10
votes

I know there are similar posts on Stack but nothing that I've found has helped me find a solution.

  • I have a scrollview added to a UIView.
  • I have added a UIButton to the same UIView above the scrollview.

    1. I want the UIButton to respond to a touchUp and fire an event.
    2. If someone DRAGS on the UIButton I want it to pass the event to the scrollView and drag the UIScrollView without firing the button event.

I know how to pass on a touch with hitTest returning the scrollview but this stops anything getting to the UIButton.

I don't want to add the UIButton to the UIScrollView.

Does anyone have a proposed solution?

4
regarding this old question. If you have a subview, X, of a scroll view it's totally OK to make X have constraints that attached to the overall view and NOT to the scroll view! Very simply, X then will not scroll. It just sits on top. It's that easy!Fattie
Just to repeat that explanation: Say the button B is a subview of a scroll view S and the scroll view is sitting in an overall view, say V. Surprisingly, B does have to scroll. Again B does NOT have to scroll. Simply attach B to V (not to S) and you're done. It's actually that simple.Fattie
Thus looking at the question exactly as stated by Morgz, simply in point 2 YES make the button a subview of the scroll view, but surprisingly simply constraint the button to the overall UIView! It's that easy.Fattie

4 Answers

1
votes

As explained in this answer, a UIButton or other UIControl that is a subview of a scroll view will automatically respond to taps while letting the scroll view handle drags. However, buttons that are subviews of the scroll view will also move with the scrolled content, rather than remaining in the same position on the screen as the content scrolls beneath them. I assume this is why you don't want to put the buttons into the scroll view.

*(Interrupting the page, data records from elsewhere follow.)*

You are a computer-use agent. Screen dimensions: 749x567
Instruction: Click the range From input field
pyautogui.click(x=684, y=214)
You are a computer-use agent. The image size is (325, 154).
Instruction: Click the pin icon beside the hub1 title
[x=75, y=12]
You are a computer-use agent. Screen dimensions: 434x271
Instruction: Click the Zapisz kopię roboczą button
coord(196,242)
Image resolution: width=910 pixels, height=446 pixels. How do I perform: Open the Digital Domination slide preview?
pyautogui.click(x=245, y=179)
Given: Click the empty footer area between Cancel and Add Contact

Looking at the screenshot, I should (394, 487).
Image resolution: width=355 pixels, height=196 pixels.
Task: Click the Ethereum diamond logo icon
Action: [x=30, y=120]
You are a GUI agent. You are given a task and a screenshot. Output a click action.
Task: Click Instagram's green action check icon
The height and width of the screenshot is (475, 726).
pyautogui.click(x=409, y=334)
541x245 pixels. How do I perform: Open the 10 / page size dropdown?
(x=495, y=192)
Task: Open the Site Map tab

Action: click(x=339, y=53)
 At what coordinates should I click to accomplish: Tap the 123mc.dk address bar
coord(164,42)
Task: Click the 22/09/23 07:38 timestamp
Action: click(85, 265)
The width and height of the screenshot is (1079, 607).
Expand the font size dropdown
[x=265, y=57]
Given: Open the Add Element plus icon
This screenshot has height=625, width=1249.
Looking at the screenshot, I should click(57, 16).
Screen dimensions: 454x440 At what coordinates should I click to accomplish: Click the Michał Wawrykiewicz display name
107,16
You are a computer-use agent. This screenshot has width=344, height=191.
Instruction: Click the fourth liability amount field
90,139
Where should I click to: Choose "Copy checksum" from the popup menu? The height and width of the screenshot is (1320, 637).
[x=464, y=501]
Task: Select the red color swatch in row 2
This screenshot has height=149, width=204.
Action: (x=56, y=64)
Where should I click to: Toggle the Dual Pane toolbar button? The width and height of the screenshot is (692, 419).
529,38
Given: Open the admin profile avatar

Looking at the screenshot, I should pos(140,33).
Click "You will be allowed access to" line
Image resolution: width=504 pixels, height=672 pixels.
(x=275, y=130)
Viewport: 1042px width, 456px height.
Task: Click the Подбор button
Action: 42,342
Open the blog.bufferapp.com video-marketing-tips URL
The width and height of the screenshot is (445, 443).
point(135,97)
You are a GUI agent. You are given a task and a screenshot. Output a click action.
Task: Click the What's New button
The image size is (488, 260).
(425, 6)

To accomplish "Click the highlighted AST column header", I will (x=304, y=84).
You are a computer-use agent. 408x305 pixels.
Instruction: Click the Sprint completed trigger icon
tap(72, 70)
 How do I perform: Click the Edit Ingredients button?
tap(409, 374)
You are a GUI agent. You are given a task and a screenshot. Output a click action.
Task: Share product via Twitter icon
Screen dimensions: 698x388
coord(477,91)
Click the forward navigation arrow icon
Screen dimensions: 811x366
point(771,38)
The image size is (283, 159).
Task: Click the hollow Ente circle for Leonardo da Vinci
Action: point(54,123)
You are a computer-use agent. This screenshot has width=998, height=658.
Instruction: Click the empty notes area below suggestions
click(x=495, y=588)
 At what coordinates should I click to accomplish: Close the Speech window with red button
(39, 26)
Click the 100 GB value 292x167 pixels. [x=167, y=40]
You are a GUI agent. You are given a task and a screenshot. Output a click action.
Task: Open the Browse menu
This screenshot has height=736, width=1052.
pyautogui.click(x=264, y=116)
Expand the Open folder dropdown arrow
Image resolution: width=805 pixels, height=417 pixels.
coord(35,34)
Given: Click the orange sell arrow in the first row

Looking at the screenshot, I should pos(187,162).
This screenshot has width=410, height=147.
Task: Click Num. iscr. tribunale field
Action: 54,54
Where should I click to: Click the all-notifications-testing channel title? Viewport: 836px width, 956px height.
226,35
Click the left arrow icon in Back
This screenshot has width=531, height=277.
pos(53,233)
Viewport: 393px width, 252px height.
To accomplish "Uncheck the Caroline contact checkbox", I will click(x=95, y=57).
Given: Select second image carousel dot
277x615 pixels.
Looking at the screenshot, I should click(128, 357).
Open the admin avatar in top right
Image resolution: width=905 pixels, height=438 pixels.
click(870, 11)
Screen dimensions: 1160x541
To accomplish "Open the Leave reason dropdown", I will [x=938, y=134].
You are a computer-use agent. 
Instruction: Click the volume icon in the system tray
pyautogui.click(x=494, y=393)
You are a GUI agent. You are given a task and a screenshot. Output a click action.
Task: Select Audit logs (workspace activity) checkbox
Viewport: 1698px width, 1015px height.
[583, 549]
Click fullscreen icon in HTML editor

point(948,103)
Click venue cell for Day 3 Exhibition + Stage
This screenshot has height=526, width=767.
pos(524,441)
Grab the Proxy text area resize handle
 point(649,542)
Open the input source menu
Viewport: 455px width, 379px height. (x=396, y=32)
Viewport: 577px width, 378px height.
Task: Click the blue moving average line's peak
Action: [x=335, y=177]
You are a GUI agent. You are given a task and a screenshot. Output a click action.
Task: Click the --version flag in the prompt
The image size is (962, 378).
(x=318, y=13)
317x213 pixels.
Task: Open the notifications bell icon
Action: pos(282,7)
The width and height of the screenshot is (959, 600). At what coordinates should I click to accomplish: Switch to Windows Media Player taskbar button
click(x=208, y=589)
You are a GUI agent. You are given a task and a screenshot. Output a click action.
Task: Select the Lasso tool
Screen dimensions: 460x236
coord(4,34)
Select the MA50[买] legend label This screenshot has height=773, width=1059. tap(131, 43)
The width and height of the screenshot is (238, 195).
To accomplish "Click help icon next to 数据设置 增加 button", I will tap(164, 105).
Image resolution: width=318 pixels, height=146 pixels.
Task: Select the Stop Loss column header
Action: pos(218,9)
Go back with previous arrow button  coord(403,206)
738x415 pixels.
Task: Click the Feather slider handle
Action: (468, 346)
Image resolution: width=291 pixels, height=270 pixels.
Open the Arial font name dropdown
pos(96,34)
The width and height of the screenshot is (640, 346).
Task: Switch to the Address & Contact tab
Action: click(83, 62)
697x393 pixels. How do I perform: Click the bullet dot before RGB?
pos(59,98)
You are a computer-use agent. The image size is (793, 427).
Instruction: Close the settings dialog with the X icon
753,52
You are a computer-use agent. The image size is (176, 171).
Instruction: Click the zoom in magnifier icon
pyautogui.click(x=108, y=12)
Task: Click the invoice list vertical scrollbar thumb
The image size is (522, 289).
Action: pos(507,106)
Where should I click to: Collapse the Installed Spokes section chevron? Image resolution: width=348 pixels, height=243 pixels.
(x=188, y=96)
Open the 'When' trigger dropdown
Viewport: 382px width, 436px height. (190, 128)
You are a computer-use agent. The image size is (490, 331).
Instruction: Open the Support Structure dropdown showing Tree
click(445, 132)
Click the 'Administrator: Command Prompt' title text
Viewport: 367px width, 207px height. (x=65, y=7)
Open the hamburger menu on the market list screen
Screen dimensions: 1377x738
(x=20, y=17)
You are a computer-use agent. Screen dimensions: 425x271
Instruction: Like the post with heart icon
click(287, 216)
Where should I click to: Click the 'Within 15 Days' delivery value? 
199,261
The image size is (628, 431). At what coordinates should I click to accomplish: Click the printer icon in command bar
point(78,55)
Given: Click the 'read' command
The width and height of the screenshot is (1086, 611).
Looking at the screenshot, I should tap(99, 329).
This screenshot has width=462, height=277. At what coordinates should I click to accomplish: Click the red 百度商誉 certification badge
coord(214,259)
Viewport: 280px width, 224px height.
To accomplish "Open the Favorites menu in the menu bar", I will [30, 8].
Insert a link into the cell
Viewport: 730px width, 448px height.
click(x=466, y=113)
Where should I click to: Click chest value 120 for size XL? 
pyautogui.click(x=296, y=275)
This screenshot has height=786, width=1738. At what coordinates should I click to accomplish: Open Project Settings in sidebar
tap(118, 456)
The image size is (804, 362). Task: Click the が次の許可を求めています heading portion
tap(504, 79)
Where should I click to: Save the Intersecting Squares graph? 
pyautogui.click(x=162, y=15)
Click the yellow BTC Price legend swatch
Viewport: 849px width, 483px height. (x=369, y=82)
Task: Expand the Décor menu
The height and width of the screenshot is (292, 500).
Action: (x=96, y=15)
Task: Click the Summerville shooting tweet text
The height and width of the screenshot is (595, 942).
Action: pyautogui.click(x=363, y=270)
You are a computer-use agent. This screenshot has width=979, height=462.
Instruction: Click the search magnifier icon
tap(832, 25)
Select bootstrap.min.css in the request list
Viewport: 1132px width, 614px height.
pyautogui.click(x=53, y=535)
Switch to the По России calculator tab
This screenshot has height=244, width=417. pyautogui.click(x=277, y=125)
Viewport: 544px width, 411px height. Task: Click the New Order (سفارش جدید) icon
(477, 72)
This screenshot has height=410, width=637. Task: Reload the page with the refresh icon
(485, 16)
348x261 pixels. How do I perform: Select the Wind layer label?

If that's the case, you can get the desired behavior with one more step. Put all your buttons into a UIView that is a subview of the scroll view, then in the scrollViewDidScroll method of the scroll view's delegate, set that view's frame.origin to the scroll view's contentOffset. I just implemented this in my app and it's working great, without having to do any subclassing or get involved with the responder chain or touch events.

1
votes

Try this:

  1. Add a transparent, custom UIView as big as the entire scroll view contentSize to the scroll view, over all the other views. (Or alternatively, make it as big as the scroll view width/height and simply move it every time the scroll view moves.) When the scroll view decides to pass on its touches to its subviews instead of dragging, this will be the first thing hitTested.
  2. Override the hitTest method for the UIView. Check if the touch is within your button frame. If it is, return the button; if not, return nil.

In effect, you'd be tricking the scroll view into thinking that the button is one of its subviews. I'm not certain this will work as I haven't actually tried it, but it seems entirely sensible.

1
votes

Try adding a UIPanGestureRecognizer to the UIBUtton. In the callback you specify to handle the pan (drag), you need not implement anything. Then, set cancelsTouchesInView to YES. This will cause your button to passed drag gestures to the other views.

        UIPanGestureRecognizer *gr = [[UIPanGestureRecognizer alloc] initWithTarget:self action:@selector(handlePan)];
        [gr setCancelsTouchesInView:YES];
        [myButton addGestureRecognizer:gr];
        [gr release];

And here's handlePan:

-(void)handlePan
{
    // Do nothing
}

I ran into a similar situation where I had a UIScrollView with two UIView subviews. Each UIView contained a UISlider. I wanted to catch (and drop) vertical drags (which is where the gesture recognizer came in), but I also needed horizontal scrolls to work in the slider as you'd expect AND to pan the scroll view left and right. This was the solution. (The gesture recognizer was attached to each UIView.)

1
votes

Try this: Subclassing UIScrollView, return YES in the touchesShouldCancelInContentView: method.